不幸的是,postgresql优化器不能利用到t_right.value被定义为not null的事实。因此,不可以返回null值。(即not in不能返回null值)
这里可以做一个小测试:
postgres=# create table aa(id int,age int); postgres=# insert into aa values(1,1); postgres=# insert into aa values(2,2); postgres=# insert into aa(id) values(3); postgres=# select * from aa where age not in (1,2); id | age ----+----- (0 rows) postgres=# select * from aa where age not in (1); id | age ----+----- 2 | 2 (1 row) postgres=#
这就是为什么postgresql对not in查询使用一个特殊的访问方法。
NOT EXISTS
postgres=# SELECT l.id, l.value
postgres-# FROM t_left l
postgres-# WHERE NOT EXISTS
postgres-# (
postgres(# SELECT select
postgres(# FROM t_right r
postgres(# WHERE r.value = l.value
postgres(# );
id | value
--------+-------
10000 | 0
30000 | 0
20000 | 0
40000 | 0
60000 | 0
50000 | 0
80000 | 0
70000 | 0
90000 | 0
100000 | 0
(10 rows)
postgres=# explain analyze SELECT l.id, l.value
postgres-# FROM t_left l
postgres-# WHERE NOT EXISTS
postgres-# (
postgres(# SELECT value
postgres(# FROM t_right r
postgres(# WHERE r.value = l.value
postgres(# );
QUERY PLAN
--------------------------------------------------------------------------------------------------------------------------------------------------
Gather (cost=1000.42..34410.22 rows=10 width=8) (actual time=31.555..262.307 rows=10 loops=1)
Workers Planned: 1
Workers Launched: 1
-> Nested Loop Anti Join (cost=0.42..33409.22 rows=6 width=8) (actual time=43.314..257.792 rows=5 loops=2)

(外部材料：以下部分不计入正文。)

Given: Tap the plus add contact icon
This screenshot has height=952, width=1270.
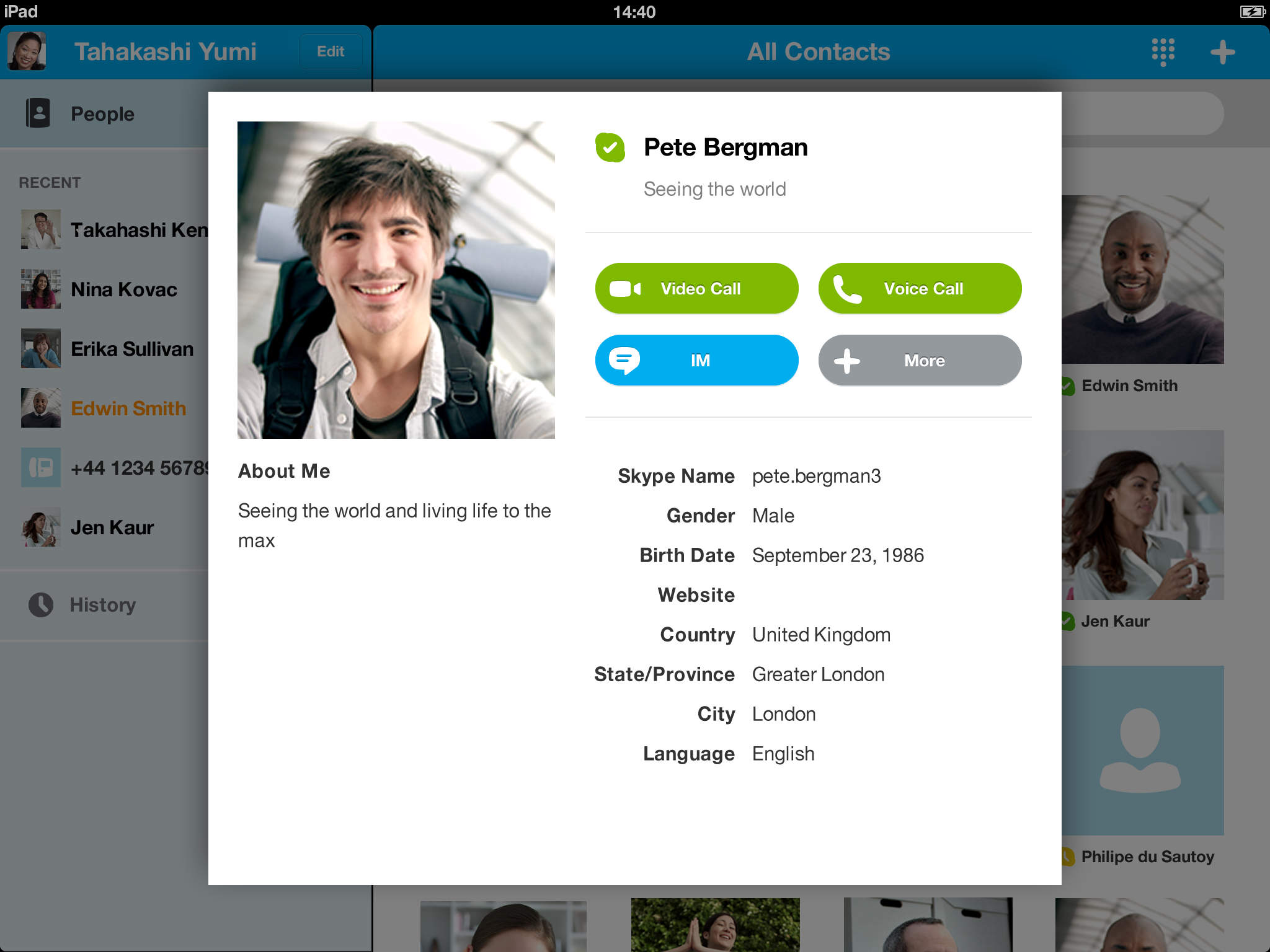Looking at the screenshot, I should coord(1222,52).

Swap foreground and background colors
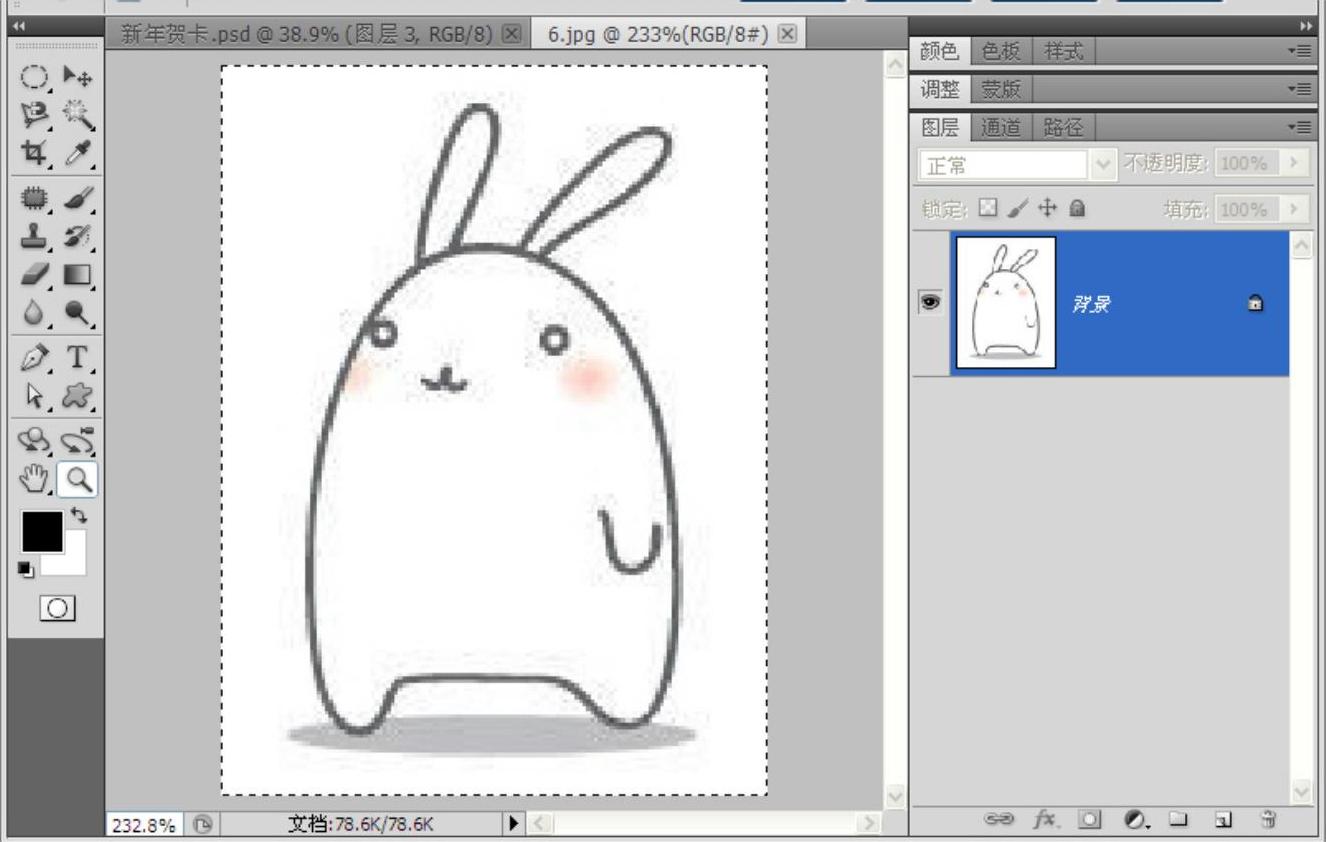[79, 517]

-> Parallel Seq Scan on t_left l (cost=0.00..3619.24 rows=58824 width=8) (actual time=0.007..10.066 rows=50000 loops=2)
-> Index Only Scan using ix_right_value on t_right r (cost=0.42..3.53 rows=100 width=4) (actual time=0.005..0.005 rows=1 loops=100000)
Index Cond: (value = l.value)
Heap Fetches: 99990
Planning Time: 0.328 ms
Execution Time: 262.348 ms
(10 rows)
postgres=#
LEFT JOIN / IS NULL
postgres=# SELECT l.id, l.value
postgres-# FROM t_left l
postgres-# WHERE NOT EXISTS
postgres-# (
postgres(# SELECT value
postgres(# FROM t_right r
postgres(# WHERE r.value = l.value
postgres(# );
id | value
--------+-------
80000 | 0
10000 | 0
20000 | 0
30000 | 0
40000 | 0
50000 | 0
60000 | 0
70000 | 0
90000 | 0
100000 | 0
(10 rows)
postgres=# explain analyze SELECT l.id, l.value
postgres-# FROM t_left l
postgres-# WHERE NOT EXISTS
postgres-# (
postgres(# SELECT value
postgres(# FROM t_right r
postgres(# WHERE r.value = l.value
postgres(# );
QUERY PLAN
--------------------------------------------------------------------------------------------------------------------------------------------------
Gather (cost=1000.42..34410.22 rows=10 width=8) (actual time=32.109..259.553 rows=10 loops=1)
Workers Planned: 1
Workers Launched: 1
-> Nested Loop Anti Join (cost=0.42..33409.22 rows=6 width=8) (actual time=43.744..255.254 rows=5 loops=2)
-> Parallel Seq Scan on t_left l (cost=0.00..3619.24 rows=58824 width=8) (actual time=0.008..9.777 rows=50000 loops=2)
-> Index Only Scan using ix_right_value on t_right r (cost=0.42..3.53 rows=100 width=4) (actual time=0.005..0.005 rows=1 loops=100000)
Index Cond: (value = l.value)
Heap Fetches: 99990
Planning Time: 0.396 ms
Execution Time: 259.608 ms
(10 rows)
postgres=#
postgresql按照相同的方式对待left join和not exists,使用相同的执行计划(nested loop anti join)。
至于NOT IN,这在语义上是不同的, PostgreSQL试图考虑这一点,并限制自己对子计划使用过滤器。